Dungeness is a dynamic and wild landscape….there’s little hope of thinking you’re in charge of nature here… a shifting spit of shingle jutting out in the English channel, being fought over by the waves from two sides…’ Howard Sooley
As eleven of us arrived at the old lighthouse in Dungeness, we were greeted by Clive and the immortal words, “You needn’t bother I’ve already got the winning shot!” Knowing he probably had, did not deter us however! We all set off in slightly different directions, some climbing the lighthouse stairs after requests not to point cameras at the nuclear power station, whilst the rest of us headed up or down the beach.
Dungeness is definitely a Marmite sort of place you either love it or hate it. The contrast between decaying huts, boats and metal and beautiful flora, some of which can only be found growing in this, the only British desert, is an intoxicating mix for any dedicated photographer. As the journalist Jayne Fryer stated it is ‘strangely beautiful in an alien way.’
The wind blew as usual making macro photography a real challenge but as the sun was shining for once, we enjoyed the warmth and additional light it provided. We had two themes, ‘Decay’ and ‘Abstract’ and I set about the latter almost immediately. Trying to capture the essence of rust and old machinery whilst creating something abstract and attractive to look at, became my main aim of the day. I began taking multiple exposures whilst many other photographers, who had suddenly appeared from nowhere, waited in a queue to photograph one particular old boat. I am sure the boat’s owner would like to have earned a pound for every shot I have seen of his boat! The main challenge Dungeness provides in my view, is an opportunity to be creative and to shoot something in a totally different way. Having enjoyed a morning’s photography we met up at The Pilot Inn, for fish and chips. We lingered for a while to rest our aching legs as walking up and down the banks, on the ever shifting pebbles and shingle certainly requires stamina!
It was interesting to watch fellow club members with their lenses almost attached to their faces, exploring the apocalyptic scene that is Dungeness. They lay on the pebbles, leaned into boats, removed ugly pieces of iron and climbed up on platforms of concrete. Several of us became mesmerised by the charred remains of a boat recently destroyed by irresponsible young photographers. The charred wood reminded me of stacks of coins and as the sun caught the lighter ashen coloured wood, it glistened like silver thread entwined in ebony.
As the day came to an end we met up for a final cup of tea. Everyone looked absolutely shattered. Legs ached and fatigue took over. It was at this point Paul thought he may stay on but as he was a driver he needed to have at least two of us stay with him. Dominic and I volunteered and I was so glad I did.
The three of us headed up towards the RSPB reserve which is nothing more than pebbles and the odd patch of grass surrounded by a scene of quiet desolation. As we approached hares scrambled back into their holes so fast we couldn’t get a shot.
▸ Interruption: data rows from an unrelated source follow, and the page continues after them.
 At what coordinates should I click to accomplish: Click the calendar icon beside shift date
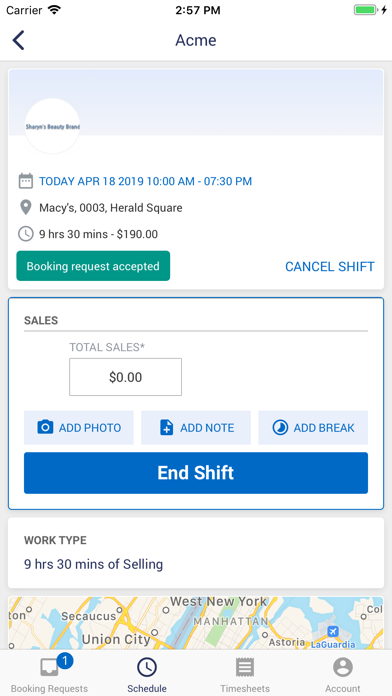[26, 181]
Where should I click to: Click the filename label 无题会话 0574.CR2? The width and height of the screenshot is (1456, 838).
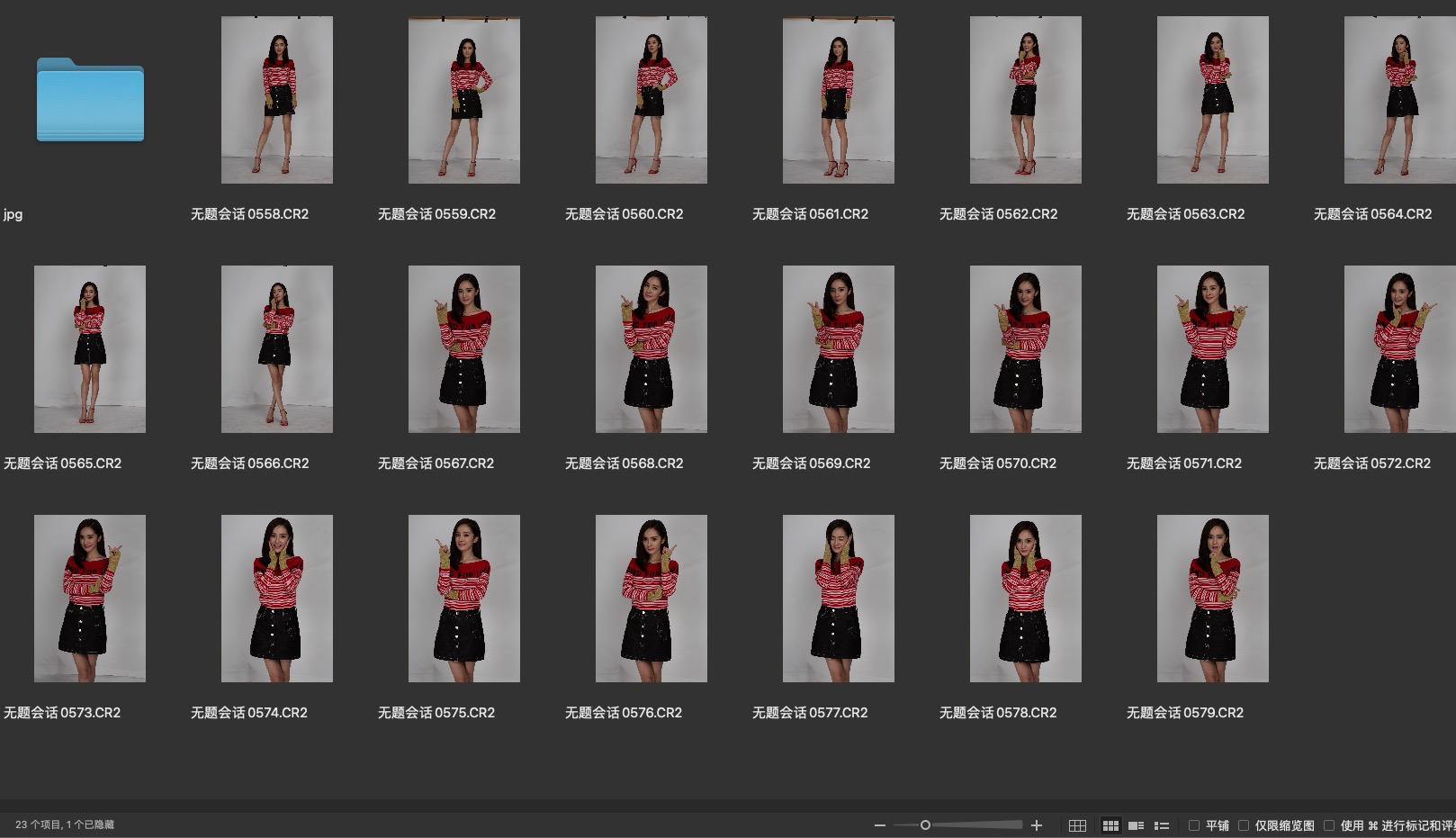(249, 713)
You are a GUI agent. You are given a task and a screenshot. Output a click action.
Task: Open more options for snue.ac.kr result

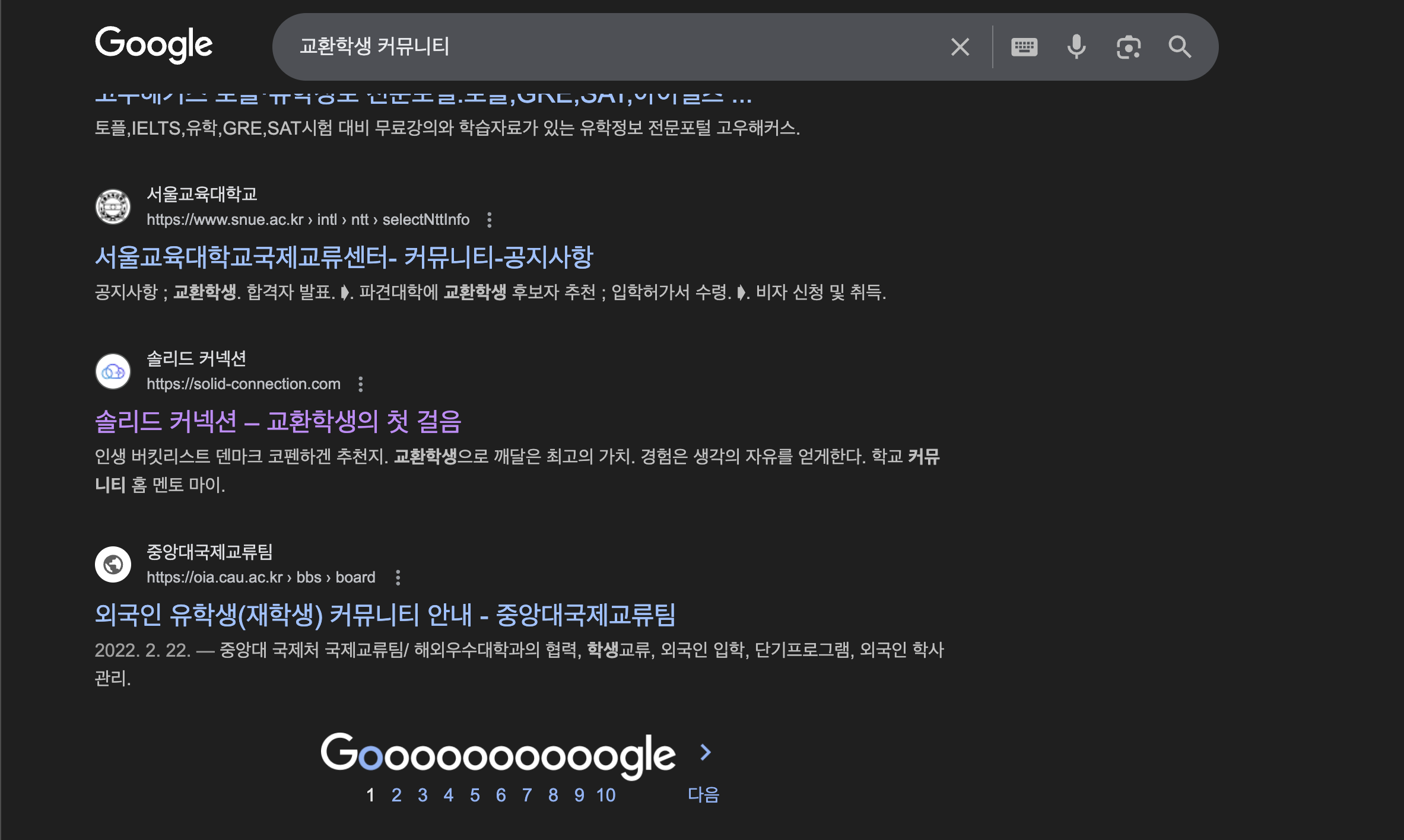click(x=489, y=220)
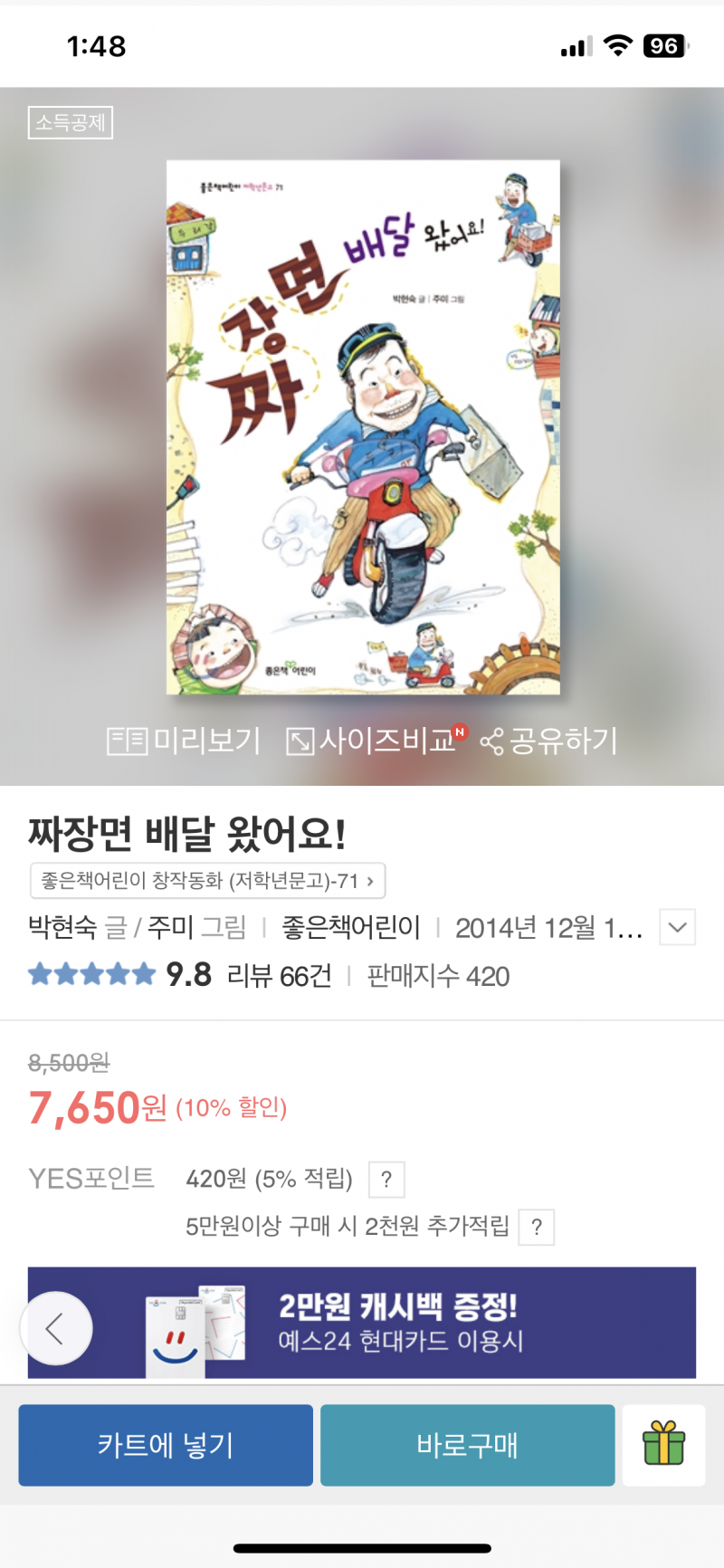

A crow attacked a seagull right in front of us but again we were all too slow! As we were about to give up, a fox ambled around the side of a small hill in front of me. I called quietly to the others but the wind carried my voice away. It disappeared around the back of the hill quickly and I thought it had decided to move on but Paul saw it emerge and called out to us. We closed in quietly and gently with fingers poised over our shutters. The fox moved on keeping his eyes on us when he could. He seemed relaxed in our presence but not so keen to be photographed. He stopped frequently to mark his territory and stare us out! We all took several shots feeling privileged to have witnessed this, much maligned, animal in its own habitat. We ended the day on a different part of the beach. We took a few shots while the tide was out, and the best of the light had disappeared as young people gathered to fly kites.
Unlike the residents, visitors are not supplied with Potassium Iodate in case of a leak from the nuclear power plant, but despite the minimal risk, Dungeness is and hopefully will remain, an inspiring place for those of us who are obsessed with photography.